En leur absence, la chambre avait été faite. Le poêle, rechargé, ronflait. Ils étendirent devant le feu leurs paletots trempés, s'entraidant avec une camaraderie toute neuve.
L'une des fenêtres était restée ouverte. Antoine s'en approcha. Parmi ce peuple de toits qui descendaient vers le lac, émergeait une tour souveraine, couronnée de clochetons, et dont la haute flèche vert-de-gris luisait sous la pluie. Il la désigna du doigt.
— « Saint-François », dit Jacques. « Vois-tu l'heure ? »
Sur l'une des faces du clocher s'épanouissait un cadran peint, rougeâtre et or.
— « Deux heures et quart. »
— « Tu as de la chance. Ma vue a beaucoup baissé. Et je ne peux pas m'habituer aux lunettes, à cause de mes migraines. »
— « Tes migraines ? » s'écria Antoine, qui fermait la fenêtre.
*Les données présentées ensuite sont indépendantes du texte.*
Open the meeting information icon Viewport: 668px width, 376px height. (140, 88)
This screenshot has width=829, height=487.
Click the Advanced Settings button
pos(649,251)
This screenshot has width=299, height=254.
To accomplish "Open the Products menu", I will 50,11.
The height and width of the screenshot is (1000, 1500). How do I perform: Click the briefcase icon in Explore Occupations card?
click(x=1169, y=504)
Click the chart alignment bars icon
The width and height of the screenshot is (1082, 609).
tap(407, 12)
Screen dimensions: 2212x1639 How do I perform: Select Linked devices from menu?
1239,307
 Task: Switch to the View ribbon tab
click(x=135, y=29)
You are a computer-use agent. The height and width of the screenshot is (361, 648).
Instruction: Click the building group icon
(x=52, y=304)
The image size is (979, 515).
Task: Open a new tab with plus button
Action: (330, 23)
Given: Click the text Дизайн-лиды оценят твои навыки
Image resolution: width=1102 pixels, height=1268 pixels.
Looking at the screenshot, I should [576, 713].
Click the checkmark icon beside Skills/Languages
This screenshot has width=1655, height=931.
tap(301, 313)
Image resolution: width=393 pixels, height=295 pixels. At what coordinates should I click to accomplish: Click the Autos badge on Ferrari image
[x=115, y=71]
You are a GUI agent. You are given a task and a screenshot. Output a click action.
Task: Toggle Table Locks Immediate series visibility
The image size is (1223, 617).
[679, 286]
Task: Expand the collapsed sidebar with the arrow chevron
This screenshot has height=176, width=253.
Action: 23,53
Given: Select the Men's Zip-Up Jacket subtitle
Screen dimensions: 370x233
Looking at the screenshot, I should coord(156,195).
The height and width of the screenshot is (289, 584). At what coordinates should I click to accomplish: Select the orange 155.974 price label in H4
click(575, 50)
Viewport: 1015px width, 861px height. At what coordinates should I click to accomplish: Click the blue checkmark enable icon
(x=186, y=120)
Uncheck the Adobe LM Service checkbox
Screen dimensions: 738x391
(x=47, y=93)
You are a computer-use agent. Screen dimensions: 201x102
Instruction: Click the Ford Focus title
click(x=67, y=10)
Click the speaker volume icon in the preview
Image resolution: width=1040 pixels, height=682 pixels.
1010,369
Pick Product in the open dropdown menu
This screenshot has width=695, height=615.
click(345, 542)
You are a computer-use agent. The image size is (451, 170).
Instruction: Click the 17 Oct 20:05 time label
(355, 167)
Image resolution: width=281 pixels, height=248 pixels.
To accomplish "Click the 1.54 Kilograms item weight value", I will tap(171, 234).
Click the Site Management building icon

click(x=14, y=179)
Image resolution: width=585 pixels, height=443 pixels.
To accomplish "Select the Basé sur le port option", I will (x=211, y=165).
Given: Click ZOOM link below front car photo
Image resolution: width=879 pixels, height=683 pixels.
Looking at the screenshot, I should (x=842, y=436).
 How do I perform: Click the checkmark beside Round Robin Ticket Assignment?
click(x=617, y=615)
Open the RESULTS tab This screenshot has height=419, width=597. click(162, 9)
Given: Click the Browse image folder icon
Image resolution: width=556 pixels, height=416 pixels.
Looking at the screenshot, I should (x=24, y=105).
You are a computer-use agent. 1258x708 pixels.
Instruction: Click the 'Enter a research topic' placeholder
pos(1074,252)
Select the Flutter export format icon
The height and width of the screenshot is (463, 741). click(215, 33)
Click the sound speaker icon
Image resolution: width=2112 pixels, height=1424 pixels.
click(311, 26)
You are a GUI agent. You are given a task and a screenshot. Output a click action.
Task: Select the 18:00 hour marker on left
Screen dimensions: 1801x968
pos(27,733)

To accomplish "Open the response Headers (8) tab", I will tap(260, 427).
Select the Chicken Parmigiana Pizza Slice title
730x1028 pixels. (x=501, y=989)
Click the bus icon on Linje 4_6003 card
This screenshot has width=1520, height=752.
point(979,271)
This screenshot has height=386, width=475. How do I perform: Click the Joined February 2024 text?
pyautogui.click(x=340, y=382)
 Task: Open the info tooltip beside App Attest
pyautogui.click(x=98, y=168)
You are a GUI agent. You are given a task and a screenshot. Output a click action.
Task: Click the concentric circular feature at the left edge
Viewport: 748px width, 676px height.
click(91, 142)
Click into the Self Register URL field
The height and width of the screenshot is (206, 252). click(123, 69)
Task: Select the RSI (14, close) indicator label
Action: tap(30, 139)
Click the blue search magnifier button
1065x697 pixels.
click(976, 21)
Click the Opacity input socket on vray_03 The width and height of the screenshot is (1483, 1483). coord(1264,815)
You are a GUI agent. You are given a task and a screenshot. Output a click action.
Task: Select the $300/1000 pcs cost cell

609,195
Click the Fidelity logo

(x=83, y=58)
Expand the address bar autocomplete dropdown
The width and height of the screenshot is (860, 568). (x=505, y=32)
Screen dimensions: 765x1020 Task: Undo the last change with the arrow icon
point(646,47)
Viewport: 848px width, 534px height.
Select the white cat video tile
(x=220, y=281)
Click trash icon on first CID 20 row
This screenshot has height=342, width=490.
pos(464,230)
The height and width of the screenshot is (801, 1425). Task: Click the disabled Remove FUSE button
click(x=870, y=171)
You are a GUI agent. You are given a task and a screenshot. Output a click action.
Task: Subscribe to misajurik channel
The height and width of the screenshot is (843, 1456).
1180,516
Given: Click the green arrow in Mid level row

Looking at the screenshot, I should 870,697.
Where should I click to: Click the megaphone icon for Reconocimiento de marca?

Il se retourna prestement. Son visage interrogateur fit sourire Jacques.
— « Oui, docteur. J'ai eu d'affreux maux de tête ; et ce n'est pas complètement passé. »
— « Quel genre de maux de tête ? »
— « Une douleur, là. »
— « Toujours à gauche ? »
— « Non… »
— « Des vertiges ? Des troubles oculaires ? »
— « Rassure-toi », reprit Jacques, que cet entretien commençait à gêner. « Je vais beaucoup mieux maintenant. »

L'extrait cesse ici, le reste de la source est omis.